Pour le 20 février, ont été programmées des occupations dans les centres d’enseignement, les délégués de deux lycées ont proposé de faire “une seule occupation centrale” dans le lycée Luis-Vives (en plein centre ville de Valence) où tout le monde pouvait se rendre, autant les travailleurs de l’enseignement que ceux de la santé, les chômeurs etc. On y a proposé que ce soit une occupation pour créer un espace de débats, de rencontres et d’unité qui pourra continuer pendant quelques jours.
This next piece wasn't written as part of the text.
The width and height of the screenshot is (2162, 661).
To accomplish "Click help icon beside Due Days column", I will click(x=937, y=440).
Les syndicats ont tout fait pour freiner une telle initiative, mais elle a fini par être approuvé… après deux votes !
On voit bien comment les syndicats essayent d’occuper le terrain social, mais on voit aussi, simultanément, un élan, un développement d’initiatives de la part des travailleurs qui essayent de mener une lutte efficace, tout en essayant de la prendre en main. Il y a une forte aspiration à LUTTER ENSEMBLE. Nous avons besoin d’une même lutte contre les coupes sociales, contre le chômage et la prétendue réforme du travail ; une même lutte pour une santé, une éducation et des services sociaux vraiment humains et de qualité.
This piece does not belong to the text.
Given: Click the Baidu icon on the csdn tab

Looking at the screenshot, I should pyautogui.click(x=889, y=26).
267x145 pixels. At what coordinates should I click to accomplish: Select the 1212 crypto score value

Notre mouvement est à la fois ancré dans le présent et dans le futur. Il est du présent pour résister aux coupes et autres réformes. Il est du futur pour répondre à des questions dont dépend l’avenir : de quelle société avons-nous besoin comme alternative à celle que nous subissons actuellement ? Comment pouvons-nous y arriver ? Comment pourrons nous faire fonctionner l’éducation, la santé, les services sociaux, les services culturels, etc. ?
CCI (15 février)
1) Spanair et Air Nostrum (deux compagnies aériennes low-cost) ont licencié quelques 5000 travailleurs ; les chantiers navals de Ferrol sont menacés de fermeture avec 6000 travailleurs concernés directement et 10 000 en sous-traitance.
2) L’État n’est pas “à tous”, et il n’est pas non plus neutre. C’est une machine bureaucratique et répressive au service de la minorité dominante qui prend sa légitimité tous les quatre ans par le biais de la farce électorale. Comme cela était scandé dans le mouvement du 15-Mai “on l’appelle démocratie et ce n’est pas le cas”, “c’est une dictature et on ne le voit pas”.
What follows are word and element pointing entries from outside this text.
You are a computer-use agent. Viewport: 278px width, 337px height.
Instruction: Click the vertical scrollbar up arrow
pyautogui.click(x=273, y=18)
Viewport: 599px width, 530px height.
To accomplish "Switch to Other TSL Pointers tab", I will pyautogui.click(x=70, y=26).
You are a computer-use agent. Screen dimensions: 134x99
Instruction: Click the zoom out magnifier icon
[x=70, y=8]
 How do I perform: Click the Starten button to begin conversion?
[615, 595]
3) Prenons l’exemple de la Région de Valence. Il est vrai que le gouvernement régional est très corrompu, mais comme le disait un tract d’un Collectif de travailleurs de Valence “Il est plus que clair qu’une grosse partie de la classe politique est une bande grotesque de profiteurs du genre coq vaniteux comme de nouveaux riches (Gürtel, Emarsa, Brugal, Aerocas, le scandale des ERE en Andalousie...). Mais ces abus sont la conséquence d’un système social qui prend l’eau partout dans le monde. Les coupes sont générales : en Catalogne, à Madrid, en Castille-La Manche, partout en Espagne !, mais aussi au Portugal, en Grèce, aux USA, en Grande-Bretagne ! La crise de la dette a mis à nu l’échec d’un système dont le seul but est le profit, ce qui favorise la spéculation et l’investissement dans les secteurs financiers et immobiliers, ce qui a fini par créer une bulle qui au moment d’éclater nous a tous éclaboussé”.
4) En Grèce, on a déjà commencé à licencier les fonctionnaires avec un poste de travail sûr.
5) Ce nom est sans doute emprunté au titre d’un film qui racontait les luttes et la vie des chômeurs à Vigo, à la suite d’une gigantesque vague de licenciements dans les chantiers navals [NdT].